Data under study —
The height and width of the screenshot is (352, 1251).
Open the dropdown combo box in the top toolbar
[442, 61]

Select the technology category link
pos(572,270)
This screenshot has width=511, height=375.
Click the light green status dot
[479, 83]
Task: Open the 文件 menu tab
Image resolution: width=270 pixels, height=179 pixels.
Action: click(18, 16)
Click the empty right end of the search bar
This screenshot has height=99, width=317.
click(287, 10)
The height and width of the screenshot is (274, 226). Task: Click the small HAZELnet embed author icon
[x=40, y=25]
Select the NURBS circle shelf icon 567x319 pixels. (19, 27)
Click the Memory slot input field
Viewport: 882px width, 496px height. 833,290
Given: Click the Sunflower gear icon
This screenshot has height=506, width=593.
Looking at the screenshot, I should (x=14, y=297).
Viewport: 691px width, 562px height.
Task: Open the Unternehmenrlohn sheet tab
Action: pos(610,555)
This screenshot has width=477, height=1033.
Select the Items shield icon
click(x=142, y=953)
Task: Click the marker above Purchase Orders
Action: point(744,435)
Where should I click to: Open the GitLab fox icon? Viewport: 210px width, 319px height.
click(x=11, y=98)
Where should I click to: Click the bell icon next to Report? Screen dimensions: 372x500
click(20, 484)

To do — The lines to retype, exactly and only, run from the first line of the material through the line with "Task: Open the 文件 menu tab".

Exercise solution —
The height and width of the screenshot is (352, 1251).
Open the dropdown combo box in the top toolbar
[442, 61]

Select the technology category link
pos(572,270)
This screenshot has width=511, height=375.
Click the light green status dot
[479, 83]
Task: Open the 文件 menu tab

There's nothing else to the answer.